---------- RECORDS SUPPLIED

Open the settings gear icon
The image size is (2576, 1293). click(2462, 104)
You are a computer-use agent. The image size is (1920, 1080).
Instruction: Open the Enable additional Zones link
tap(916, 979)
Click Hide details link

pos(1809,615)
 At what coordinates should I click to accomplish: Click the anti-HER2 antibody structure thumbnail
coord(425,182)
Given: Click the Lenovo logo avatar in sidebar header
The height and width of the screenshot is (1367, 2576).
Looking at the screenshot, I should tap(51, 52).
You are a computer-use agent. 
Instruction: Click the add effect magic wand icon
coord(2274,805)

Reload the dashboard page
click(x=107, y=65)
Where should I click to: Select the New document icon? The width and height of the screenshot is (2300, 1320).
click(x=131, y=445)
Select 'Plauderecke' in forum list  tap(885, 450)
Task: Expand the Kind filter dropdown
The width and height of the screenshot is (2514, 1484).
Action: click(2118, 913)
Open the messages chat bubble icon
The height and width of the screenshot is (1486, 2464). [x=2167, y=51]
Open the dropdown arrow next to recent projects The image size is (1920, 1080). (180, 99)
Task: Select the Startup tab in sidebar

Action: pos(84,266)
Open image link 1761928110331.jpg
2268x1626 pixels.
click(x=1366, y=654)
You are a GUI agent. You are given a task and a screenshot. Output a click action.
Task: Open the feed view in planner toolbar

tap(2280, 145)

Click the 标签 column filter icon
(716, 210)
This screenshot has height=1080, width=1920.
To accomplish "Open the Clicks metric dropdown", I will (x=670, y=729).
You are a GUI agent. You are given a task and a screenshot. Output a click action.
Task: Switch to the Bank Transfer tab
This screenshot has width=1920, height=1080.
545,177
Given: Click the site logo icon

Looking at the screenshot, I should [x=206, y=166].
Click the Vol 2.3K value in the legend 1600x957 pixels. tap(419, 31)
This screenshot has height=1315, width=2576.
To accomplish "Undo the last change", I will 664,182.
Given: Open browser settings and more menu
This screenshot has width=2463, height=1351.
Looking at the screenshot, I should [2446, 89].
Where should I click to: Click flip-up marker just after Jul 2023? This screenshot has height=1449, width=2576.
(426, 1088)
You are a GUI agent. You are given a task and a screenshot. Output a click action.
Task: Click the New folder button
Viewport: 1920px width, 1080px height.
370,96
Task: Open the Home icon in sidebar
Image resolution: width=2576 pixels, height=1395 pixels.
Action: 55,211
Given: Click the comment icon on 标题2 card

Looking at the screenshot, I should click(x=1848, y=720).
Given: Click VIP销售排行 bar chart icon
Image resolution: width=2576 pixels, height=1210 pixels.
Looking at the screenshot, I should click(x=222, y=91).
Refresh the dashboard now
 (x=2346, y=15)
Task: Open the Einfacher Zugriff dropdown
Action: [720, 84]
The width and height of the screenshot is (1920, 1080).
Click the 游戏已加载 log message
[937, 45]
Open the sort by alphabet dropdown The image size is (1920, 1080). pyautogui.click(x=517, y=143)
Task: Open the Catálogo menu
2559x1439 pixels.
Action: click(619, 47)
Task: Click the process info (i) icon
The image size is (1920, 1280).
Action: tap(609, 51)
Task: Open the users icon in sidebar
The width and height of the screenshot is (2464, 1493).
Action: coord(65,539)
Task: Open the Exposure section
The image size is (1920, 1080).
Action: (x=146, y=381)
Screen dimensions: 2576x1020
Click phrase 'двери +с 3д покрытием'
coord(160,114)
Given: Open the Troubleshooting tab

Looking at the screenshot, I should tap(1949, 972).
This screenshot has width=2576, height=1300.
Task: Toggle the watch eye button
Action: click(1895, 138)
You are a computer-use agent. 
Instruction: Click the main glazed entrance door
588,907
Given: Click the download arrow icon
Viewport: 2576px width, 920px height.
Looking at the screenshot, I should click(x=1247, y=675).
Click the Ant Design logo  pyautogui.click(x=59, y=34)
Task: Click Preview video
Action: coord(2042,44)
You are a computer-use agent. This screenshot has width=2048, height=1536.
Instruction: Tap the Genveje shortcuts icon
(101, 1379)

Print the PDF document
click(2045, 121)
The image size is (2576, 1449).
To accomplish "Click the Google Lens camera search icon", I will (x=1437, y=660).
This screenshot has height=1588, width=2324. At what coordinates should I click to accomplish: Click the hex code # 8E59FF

--------------------

REQUIRED WORK:
All the entries above should come back exactly as they are written.

ANSWER BOX:
Open the settings gear icon
The image size is (2576, 1293). click(2462, 104)
You are a computer-use agent. The image size is (1920, 1080).
Instruction: Open the Enable additional Zones link
tap(916, 979)
Click Hide details link

pos(1809,615)
 At what coordinates should I click to accomplish: Click the anti-HER2 antibody structure thumbnail
coord(425,182)
Given: Click the Lenovo logo avatar in sidebar header
The height and width of the screenshot is (1367, 2576).
Looking at the screenshot, I should tap(51, 52).
You are a computer-use agent. 
Instruction: Click the add effect magic wand icon
coord(2274,805)

Reload the dashboard page
click(x=107, y=65)
Where should I click to: Select the New document icon? The width and height of the screenshot is (2300, 1320).
click(x=131, y=445)
Select 'Plauderecke' in forum list  tap(885, 450)
Task: Expand the Kind filter dropdown
The width and height of the screenshot is (2514, 1484).
Action: click(2118, 913)
Open the messages chat bubble icon
The height and width of the screenshot is (1486, 2464). [x=2167, y=51]
Open the dropdown arrow next to recent projects The image size is (1920, 1080). (180, 99)
Task: Select the Startup tab in sidebar

Action: pos(84,266)
Open image link 1761928110331.jpg
2268x1626 pixels.
click(x=1366, y=654)
You are a GUI agent. You are given a task and a screenshot. Output a click action.
Task: Open the feed view in planner toolbar

tap(2280, 145)

Click the 标签 column filter icon
(716, 210)
This screenshot has height=1080, width=1920.
To accomplish "Open the Clicks metric dropdown", I will (x=670, y=729).
You are a GUI agent. You are given a task and a screenshot. Output a click action.
Task: Switch to the Bank Transfer tab
This screenshot has width=1920, height=1080.
545,177
Given: Click the site logo icon

Looking at the screenshot, I should [x=206, y=166].
Click the Vol 2.3K value in the legend 1600x957 pixels. tap(419, 31)
This screenshot has height=1315, width=2576.
To accomplish "Undo the last change", I will 664,182.
Given: Open browser settings and more menu
This screenshot has width=2463, height=1351.
Looking at the screenshot, I should [2446, 89].
Where should I click to: Click flip-up marker just after Jul 2023? This screenshot has height=1449, width=2576.
(426, 1088)
You are a GUI agent. You are given a task and a screenshot. Output a click action.
Task: Click the New folder button
Viewport: 1920px width, 1080px height.
370,96
Task: Open the Home icon in sidebar
Image resolution: width=2576 pixels, height=1395 pixels.
Action: 55,211
Given: Click the comment icon on 标题2 card

Looking at the screenshot, I should click(x=1848, y=720).
Given: Click VIP销售排行 bar chart icon
Image resolution: width=2576 pixels, height=1210 pixels.
Looking at the screenshot, I should click(x=222, y=91).
Refresh the dashboard now
 (x=2346, y=15)
Task: Open the Einfacher Zugriff dropdown
Action: [720, 84]
The width and height of the screenshot is (1920, 1080).
Click the 游戏已加载 log message
[937, 45]
Open the sort by alphabet dropdown The image size is (1920, 1080). pyautogui.click(x=517, y=143)
Task: Open the Catálogo menu
2559x1439 pixels.
Action: click(619, 47)
Task: Click the process info (i) icon
The image size is (1920, 1280).
Action: tap(609, 51)
Task: Open the users icon in sidebar
The width and height of the screenshot is (2464, 1493).
Action: coord(65,539)
Task: Open the Exposure section
The image size is (1920, 1080).
Action: (x=146, y=381)
Screen dimensions: 2576x1020
Click phrase 'двери +с 3д покрытием'
coord(160,114)
Given: Open the Troubleshooting tab

Looking at the screenshot, I should tap(1949, 972).
This screenshot has width=2576, height=1300.
Task: Toggle the watch eye button
Action: click(1895, 138)
You are a computer-use agent. 
Instruction: Click the main glazed entrance door
588,907
Given: Click the download arrow icon
Viewport: 2576px width, 920px height.
Looking at the screenshot, I should click(x=1247, y=675).
Click the Ant Design logo  pyautogui.click(x=59, y=34)
Task: Click Preview video
Action: coord(2042,44)
You are a computer-use agent. This screenshot has width=2048, height=1536.
Instruction: Tap the Genveje shortcuts icon
(101, 1379)

Print the PDF document
click(2045, 121)
The image size is (2576, 1449).
To accomplish "Click the Google Lens camera search icon", I will (x=1437, y=660).
This screenshot has height=1588, width=2324. At what coordinates should I click to accomplish: Click the hex code # 8E59FF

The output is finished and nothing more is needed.